Am 24.11.2015 um 16:54 schrieb Paolo Bonzini:
> On 24/11/2015 16:43, David Engraf wrote:
>> Commit afbe70535ff1a8a7a32910cc15ebecc0ba92e7da introduced the function
>> qemu_mutex_iothread_locked to avoid recursive locking of the iothread
>> lock. The iothread_locked variable uses the __thread attribute which
>> results in a per thread storage location whereas the qemu_global_mutex
>> is not thread specific. This leads to race conditions because the
>> variable is not in sync between threads.
>
> Frankly, this makes no sense.  You're modifying the
> qemu_mutex_iothread_locked function to return whether _some_ thread has
> taken the mutex, but the function tells you whether _the calling_ thread
> has taken the mutex (that's the point about recursive locking).  This
> breaks the callers of qemu_mutex_iothread_locked completely.
>
> The variable need not be in sync between the different threads; each
> thread only needs to know about itself.  The current code works because:
 >
> 1) the iothread mutex is not locked before qemu_mutex_lock_iothread
>
> 2) the iothread mutex is not locked after qemu_mutex_lock_iothread
>
> 3) qemu_cond_wait doesn't matter because the thread does not run during
> a qemu_cond_wait.

But this is my issue on Windows:

qemu_tcg_cpu_thread_fn
-> qemu_tcg_wait_io_event
    -> qemu_cond_wait acquires the mutex

qemu_tcg_cpu_thread_fn
-> tcg_exec_all -> tcg_cpu_exec -> cpu_exec
    -> cpu_exec ends up in calling prepare_mmio_access
       prepare_mmio_access uses qemu_mutex_iothread_locked to check if
       the lock is already held for this thread, but it returns 0
       because qemu_cond_wait doesn't set iothread_locked but the mutex
       is locked. Thus the function calls qemu_mutex_lock_iothread which
       tries to acquire the mutex again. On Windows this results in an
       assertion:

Assertion failed: mutex->owner == 0, file util/qemu-thread-win32.c, line 60

I'm using a self compiled, cross gcc-5.2.0 mingw compiler.

David

Re: [Qemu-devel] [PATCH v2] qemu_mutex_iothread_locked not correctly synchronized

[David Engraf]

Hi Paolo,

please check the new version. I removed changing the iothread_locked
variable. But I still need to set the correct value of iothread_locked
when using qemu_cond_wait. This will fix my race condition on Windows
when prepare_mmio_access is called and checks if the lock is already
held by the current thread.

David


Commit afbe70535ff1a8a7a32910cc15ebecc0ba92e7da introduced the function
qemu_mutex_iothread_locked to avoid recursive locking of the iothread
lock. But the function qemu_cond_wait directly acquires the lock without
modifying iothread_locked. This leads to condition where
qemu_tcg_wait_io_event acquires the mutex by using qemu_cond_wait and
later calls tcg_exec_all > tcg_cpu_exec -> cpu_exec >
prepare_mmio_access checking if the current thread already holds the
lock. This is done by checking the variable iothread_locked which is
still 0, thus the function tries to acquire the mutex again.

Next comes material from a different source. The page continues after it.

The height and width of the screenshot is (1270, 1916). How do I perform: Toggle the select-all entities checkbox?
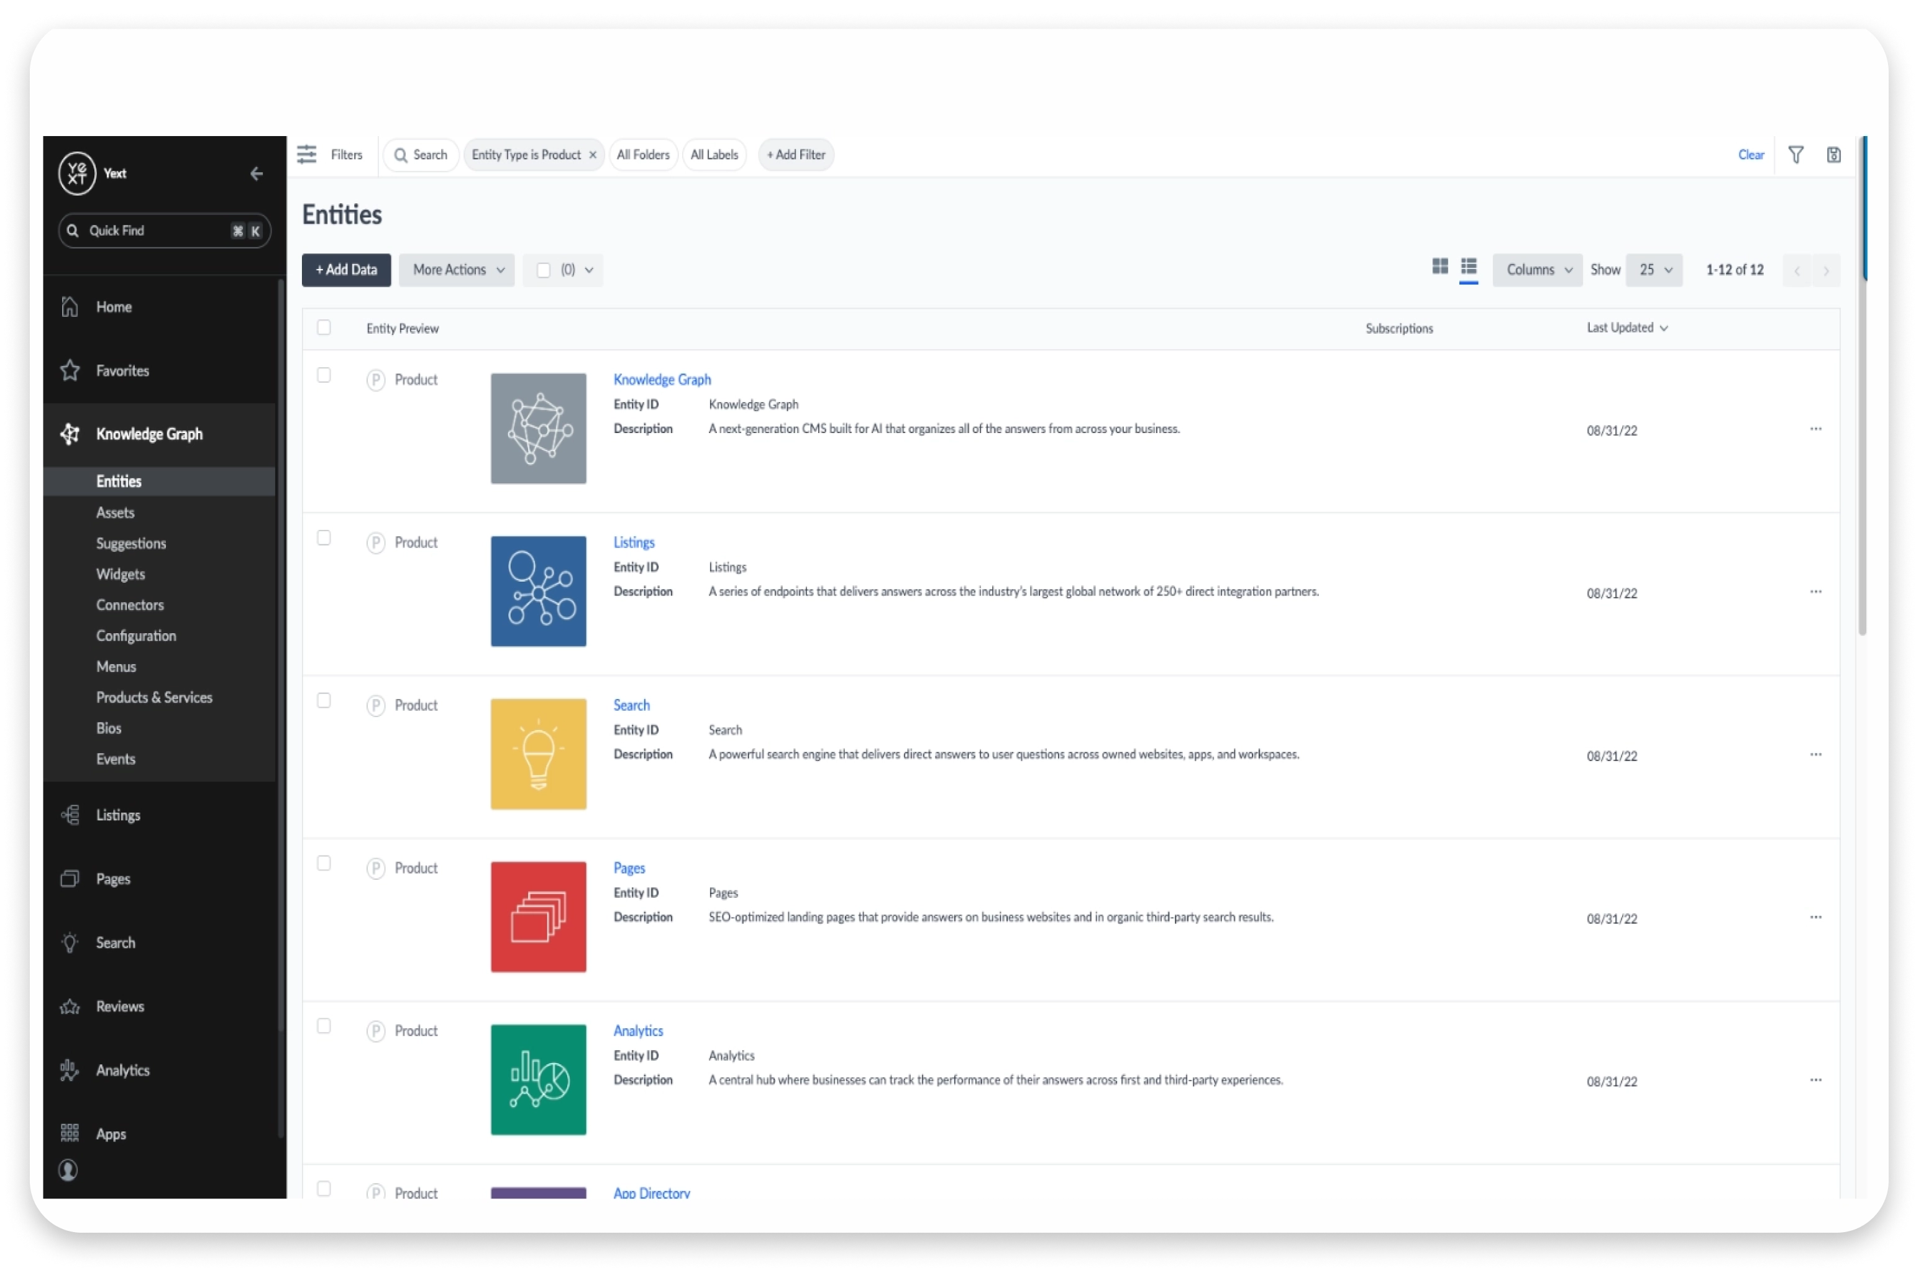(x=323, y=327)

The patch adds a function called qemu_cond_wait_iothread to keep
iothread_locked in sync.

Signed-off-by: David Engraf <david.engraf@sysgo.com>
---
  cpus.c | 27 ++++++++++++++++++---------
  1 file changed, 18 insertions(+), 9 deletions(-)

diff --git a/cpus.c b/cpus.c
index 877bd70..e4d2d4b 100644
--- a/cpus.c
+++ b/cpus.c
@@ -70,6 +70,8 @@ static CPUState *next_cpu;
  int64_t max_delay;
  int64_t max_advance;

+static void qemu_cond_wait_iothread(QemuCond *cond);
+
  /* vcpu throttling controls */
  static QEMUTimer *throttle_timer;
  static unsigned int throttle_percentage;
@@ -920,7 +922,7 @@ void run_on_cpu(CPUState *cpu, void (*func)(void 
*data), void *data)
      while (!atomic_mb_read(&wi.done)) {
          CPUState *self_cpu = current_cpu;

-        qemu_cond_wait(&qemu_work_cond, &qemu_global_mutex);
+        qemu_cond_wait_iothread(&qemu_work_cond);
          current_cpu = self_cpu;
      }
  }
@@ -998,11 +1000,11 @@ static void qemu_tcg_wait_io_event(CPUState *cpu)
         /* Start accounting real time to the virtual clock if the CPUs
            are idle.  */
          qemu_clock_warp(QEMU_CLOCK_VIRTUAL);
-        qemu_cond_wait(cpu->halt_cond, &qemu_global_mutex);
+        qemu_cond_wait_iothread(cpu->halt_cond);
      }

      while (iothread_requesting_mutex) {
-        qemu_cond_wait(&qemu_io_proceeded_cond, &qemu_global_mutex);
+        qemu_cond_wait_iothread(&qemu_io_proceeded_cond);
      }

      CPU_FOREACH(cpu) {
@@ -1013,7 +1015,7 @@ static void qemu_tcg_wait_io_event(CPUState *cpu)
  static void qemu_kvm_wait_io_event(CPUState *cpu)
  {
      while (cpu_thread_is_idle(cpu)) {
-        qemu_cond_wait(cpu->halt_cond, &qemu_global_mutex);
+        qemu_cond_wait_iothread(cpu->halt_cond);
      }

      qemu_kvm_eat_signals(cpu);
@@ -1123,7 +1125,7 @@ static void *qemu_tcg_cpu_thread_fn(void *arg)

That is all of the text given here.